# Introduction to choropleth maps with plotly express
[Plotly Express](https://plotly.com/python/plotly-express/) is a high level API for creating charts using Python. By high level, we mean that the much of the complexity of the code required to create a chart, such as you saw with matplotlib, is hidden from you and provided by the API, allowing you to create charts with less code. It also allows you to create interactive charts, i.e. those that the user can interact with, such as the example you saw in week 1 with the animated bubble chart using the gapminder data. In fact you used the plotly express library to create that chart.

We are using plotly express this week to introduce you to the plotly syntax and introduce some interactive chart types. Next week we will take this to the next level and a web framework, Plotly Dash, to create interactive dashboards that can be delivered as web apps.

You might recall that JavaScript (not Python) is used to add interactive elements to a web page. So why are you learning Plotly? Plotly uses D3.js behind the scenes. D3.js is a JavaScript library for producing dynamic, interactive data visualizations in web browsers. Why don't we just learn D3.js then? Well, we could, but it would mean learning another programming language, JavaScript, whereas the foundation language in this IEP minor is Python (and Python is more widely used in data science than JavaScript).

Entries for locating words and elements:
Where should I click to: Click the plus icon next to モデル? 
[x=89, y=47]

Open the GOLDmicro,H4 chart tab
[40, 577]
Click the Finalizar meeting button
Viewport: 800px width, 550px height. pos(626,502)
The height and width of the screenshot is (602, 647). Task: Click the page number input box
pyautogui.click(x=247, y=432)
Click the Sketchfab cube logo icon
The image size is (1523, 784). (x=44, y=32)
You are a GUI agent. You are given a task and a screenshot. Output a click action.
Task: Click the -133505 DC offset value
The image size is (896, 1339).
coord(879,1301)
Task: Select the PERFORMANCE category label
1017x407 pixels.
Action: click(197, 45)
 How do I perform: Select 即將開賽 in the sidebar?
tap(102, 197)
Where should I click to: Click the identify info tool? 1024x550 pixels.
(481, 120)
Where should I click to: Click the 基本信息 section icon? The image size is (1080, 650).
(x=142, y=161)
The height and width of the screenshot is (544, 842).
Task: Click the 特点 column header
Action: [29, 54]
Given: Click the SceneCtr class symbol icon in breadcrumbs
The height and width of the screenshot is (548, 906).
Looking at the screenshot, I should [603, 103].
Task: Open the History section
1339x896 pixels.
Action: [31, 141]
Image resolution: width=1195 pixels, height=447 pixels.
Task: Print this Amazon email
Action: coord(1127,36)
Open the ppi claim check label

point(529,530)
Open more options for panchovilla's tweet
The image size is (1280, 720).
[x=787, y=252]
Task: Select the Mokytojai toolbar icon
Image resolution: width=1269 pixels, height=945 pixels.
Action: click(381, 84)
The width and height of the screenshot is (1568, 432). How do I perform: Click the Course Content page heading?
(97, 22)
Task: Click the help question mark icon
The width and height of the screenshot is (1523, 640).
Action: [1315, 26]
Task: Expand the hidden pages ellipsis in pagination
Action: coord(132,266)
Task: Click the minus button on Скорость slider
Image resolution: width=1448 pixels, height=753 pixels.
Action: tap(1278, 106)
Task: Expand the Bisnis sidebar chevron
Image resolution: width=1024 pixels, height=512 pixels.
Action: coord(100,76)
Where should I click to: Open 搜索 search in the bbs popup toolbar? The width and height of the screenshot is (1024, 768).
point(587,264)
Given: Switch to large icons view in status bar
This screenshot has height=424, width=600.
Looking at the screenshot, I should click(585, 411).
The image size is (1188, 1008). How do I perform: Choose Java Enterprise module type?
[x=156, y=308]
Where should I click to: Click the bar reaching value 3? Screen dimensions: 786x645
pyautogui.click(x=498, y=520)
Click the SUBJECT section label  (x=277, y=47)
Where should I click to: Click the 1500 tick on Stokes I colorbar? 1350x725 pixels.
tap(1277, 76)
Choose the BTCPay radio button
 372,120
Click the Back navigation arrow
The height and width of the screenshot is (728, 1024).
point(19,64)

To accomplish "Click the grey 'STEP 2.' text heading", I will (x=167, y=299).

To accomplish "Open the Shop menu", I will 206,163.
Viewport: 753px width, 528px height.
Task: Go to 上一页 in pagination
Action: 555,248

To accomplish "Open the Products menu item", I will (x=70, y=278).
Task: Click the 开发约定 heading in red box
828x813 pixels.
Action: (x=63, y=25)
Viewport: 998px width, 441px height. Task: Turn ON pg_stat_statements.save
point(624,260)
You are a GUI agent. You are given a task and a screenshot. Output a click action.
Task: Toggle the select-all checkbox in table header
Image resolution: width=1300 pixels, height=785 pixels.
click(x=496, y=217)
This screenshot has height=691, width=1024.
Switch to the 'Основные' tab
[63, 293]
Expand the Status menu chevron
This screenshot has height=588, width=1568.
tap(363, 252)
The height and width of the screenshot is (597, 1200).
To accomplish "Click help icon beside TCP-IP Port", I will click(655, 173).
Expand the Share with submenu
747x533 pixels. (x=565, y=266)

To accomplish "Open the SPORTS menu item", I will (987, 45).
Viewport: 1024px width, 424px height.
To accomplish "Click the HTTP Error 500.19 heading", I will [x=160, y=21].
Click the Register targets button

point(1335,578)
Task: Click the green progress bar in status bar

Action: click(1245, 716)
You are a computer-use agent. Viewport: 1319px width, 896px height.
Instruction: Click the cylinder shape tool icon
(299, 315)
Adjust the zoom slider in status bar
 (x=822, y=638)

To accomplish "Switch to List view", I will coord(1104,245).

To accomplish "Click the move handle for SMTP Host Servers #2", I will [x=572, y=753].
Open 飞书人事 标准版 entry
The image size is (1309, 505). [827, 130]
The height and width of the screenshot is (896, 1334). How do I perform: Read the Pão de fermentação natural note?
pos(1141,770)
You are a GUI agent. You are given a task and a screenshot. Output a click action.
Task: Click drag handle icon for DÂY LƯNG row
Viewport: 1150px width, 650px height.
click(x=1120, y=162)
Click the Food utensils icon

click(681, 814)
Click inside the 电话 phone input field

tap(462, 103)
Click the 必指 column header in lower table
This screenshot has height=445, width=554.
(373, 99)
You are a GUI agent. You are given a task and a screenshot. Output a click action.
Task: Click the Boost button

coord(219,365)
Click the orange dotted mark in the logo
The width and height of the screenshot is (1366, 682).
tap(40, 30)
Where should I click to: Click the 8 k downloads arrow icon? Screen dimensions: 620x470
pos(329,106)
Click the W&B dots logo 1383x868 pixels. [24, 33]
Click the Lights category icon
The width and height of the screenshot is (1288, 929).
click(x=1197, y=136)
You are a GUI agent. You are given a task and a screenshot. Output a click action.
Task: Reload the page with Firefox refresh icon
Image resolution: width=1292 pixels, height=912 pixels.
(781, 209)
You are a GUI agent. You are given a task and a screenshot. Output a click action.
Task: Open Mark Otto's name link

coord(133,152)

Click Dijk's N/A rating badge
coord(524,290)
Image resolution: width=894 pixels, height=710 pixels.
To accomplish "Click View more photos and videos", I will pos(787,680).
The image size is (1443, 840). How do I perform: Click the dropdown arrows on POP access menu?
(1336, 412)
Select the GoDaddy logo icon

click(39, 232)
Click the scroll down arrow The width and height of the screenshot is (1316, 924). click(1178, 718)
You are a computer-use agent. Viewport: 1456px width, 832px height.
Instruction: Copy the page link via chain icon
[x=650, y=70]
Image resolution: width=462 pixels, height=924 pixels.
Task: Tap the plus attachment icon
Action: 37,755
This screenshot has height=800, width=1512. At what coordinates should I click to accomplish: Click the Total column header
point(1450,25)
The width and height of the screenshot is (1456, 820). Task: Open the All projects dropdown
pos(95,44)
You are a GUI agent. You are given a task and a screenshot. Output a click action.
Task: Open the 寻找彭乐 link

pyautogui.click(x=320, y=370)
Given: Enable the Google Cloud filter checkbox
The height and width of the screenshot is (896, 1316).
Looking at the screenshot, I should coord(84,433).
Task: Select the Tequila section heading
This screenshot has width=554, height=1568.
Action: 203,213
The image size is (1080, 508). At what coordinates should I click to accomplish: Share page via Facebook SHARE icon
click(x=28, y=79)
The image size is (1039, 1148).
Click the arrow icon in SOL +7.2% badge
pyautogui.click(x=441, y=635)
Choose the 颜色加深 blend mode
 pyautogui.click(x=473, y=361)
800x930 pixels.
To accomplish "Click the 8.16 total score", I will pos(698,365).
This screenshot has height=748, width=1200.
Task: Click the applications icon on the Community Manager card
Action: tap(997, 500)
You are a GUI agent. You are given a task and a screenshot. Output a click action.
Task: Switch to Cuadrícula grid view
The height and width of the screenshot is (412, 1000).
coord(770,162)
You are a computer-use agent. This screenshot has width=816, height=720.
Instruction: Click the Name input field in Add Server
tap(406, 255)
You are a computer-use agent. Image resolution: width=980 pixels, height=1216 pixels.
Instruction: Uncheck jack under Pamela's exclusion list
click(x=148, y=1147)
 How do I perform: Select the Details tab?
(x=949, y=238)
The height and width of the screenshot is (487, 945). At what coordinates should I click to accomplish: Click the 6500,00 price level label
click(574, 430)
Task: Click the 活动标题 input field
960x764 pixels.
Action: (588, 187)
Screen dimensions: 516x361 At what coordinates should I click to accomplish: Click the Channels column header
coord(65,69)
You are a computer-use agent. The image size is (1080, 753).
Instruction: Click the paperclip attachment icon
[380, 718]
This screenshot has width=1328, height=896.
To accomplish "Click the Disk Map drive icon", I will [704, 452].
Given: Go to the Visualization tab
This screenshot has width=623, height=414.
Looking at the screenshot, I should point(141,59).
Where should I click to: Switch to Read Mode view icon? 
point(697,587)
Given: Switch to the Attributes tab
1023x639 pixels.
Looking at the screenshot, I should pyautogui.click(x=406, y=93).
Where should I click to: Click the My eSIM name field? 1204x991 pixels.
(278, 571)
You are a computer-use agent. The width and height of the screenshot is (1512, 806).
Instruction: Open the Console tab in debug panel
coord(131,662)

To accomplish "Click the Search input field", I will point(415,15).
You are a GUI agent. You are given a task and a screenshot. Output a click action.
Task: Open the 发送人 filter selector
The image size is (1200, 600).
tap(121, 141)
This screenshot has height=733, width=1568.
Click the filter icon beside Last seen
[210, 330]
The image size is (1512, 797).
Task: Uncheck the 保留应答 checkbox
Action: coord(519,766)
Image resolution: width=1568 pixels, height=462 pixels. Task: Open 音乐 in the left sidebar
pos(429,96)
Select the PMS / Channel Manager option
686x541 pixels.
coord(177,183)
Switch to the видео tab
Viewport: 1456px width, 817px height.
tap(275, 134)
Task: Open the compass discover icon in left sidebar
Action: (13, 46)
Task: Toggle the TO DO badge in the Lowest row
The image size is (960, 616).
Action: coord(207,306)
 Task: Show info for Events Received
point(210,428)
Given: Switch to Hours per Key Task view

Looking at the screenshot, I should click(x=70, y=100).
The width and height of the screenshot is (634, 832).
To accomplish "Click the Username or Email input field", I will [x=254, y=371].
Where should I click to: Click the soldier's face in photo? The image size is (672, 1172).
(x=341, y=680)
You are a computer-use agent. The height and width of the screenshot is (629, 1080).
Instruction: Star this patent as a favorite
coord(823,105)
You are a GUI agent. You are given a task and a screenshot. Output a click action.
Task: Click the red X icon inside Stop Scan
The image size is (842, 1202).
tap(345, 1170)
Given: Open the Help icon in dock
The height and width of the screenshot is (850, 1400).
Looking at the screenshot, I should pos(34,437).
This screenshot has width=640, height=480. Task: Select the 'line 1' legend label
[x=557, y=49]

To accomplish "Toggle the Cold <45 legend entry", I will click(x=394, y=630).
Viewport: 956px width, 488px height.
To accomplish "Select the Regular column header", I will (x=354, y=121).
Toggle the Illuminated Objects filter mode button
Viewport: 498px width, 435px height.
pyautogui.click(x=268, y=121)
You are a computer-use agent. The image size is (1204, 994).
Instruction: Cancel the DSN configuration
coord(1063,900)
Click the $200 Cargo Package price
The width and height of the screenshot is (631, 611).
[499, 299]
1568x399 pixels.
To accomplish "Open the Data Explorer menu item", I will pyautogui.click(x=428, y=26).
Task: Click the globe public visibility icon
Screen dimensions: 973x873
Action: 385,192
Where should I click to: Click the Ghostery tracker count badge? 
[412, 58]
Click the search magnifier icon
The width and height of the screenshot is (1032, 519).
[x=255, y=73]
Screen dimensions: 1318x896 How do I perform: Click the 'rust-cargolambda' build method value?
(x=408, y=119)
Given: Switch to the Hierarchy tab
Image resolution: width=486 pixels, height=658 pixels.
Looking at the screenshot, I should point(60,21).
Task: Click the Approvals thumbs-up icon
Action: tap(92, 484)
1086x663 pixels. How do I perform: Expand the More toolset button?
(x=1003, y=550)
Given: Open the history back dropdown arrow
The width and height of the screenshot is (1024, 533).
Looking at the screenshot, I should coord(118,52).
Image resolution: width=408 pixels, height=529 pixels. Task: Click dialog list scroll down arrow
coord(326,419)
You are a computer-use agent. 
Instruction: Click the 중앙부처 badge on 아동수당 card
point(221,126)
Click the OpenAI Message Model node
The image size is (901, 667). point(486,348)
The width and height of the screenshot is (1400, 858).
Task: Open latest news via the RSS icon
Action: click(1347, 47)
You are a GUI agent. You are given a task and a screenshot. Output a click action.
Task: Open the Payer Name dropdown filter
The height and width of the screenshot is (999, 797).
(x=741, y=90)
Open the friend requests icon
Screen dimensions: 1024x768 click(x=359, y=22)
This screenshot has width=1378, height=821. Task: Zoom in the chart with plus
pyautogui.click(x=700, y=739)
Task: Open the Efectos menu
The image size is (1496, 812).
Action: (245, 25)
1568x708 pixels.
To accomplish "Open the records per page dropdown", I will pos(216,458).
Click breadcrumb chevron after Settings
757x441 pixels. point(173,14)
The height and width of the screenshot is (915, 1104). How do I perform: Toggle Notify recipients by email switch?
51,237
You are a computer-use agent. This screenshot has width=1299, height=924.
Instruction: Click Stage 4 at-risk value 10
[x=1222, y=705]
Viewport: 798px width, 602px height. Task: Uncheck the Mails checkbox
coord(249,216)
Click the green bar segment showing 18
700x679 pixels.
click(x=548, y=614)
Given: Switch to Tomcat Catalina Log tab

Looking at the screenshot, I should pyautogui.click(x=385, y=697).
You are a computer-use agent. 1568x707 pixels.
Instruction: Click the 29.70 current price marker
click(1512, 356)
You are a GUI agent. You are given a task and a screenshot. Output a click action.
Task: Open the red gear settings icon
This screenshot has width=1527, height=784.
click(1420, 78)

◆ Exercise directions ◆
Answer these questions from the plotly express introduction above:
1. Which JavaScript library does Plotly use behind the scenes?
2. Which web framework is named for building interactive dashboards next week?
3. What is the foundation language in the IEP minor?

◆ Task solution ◆
1. D3.js
2. Plotly Dash
3. Python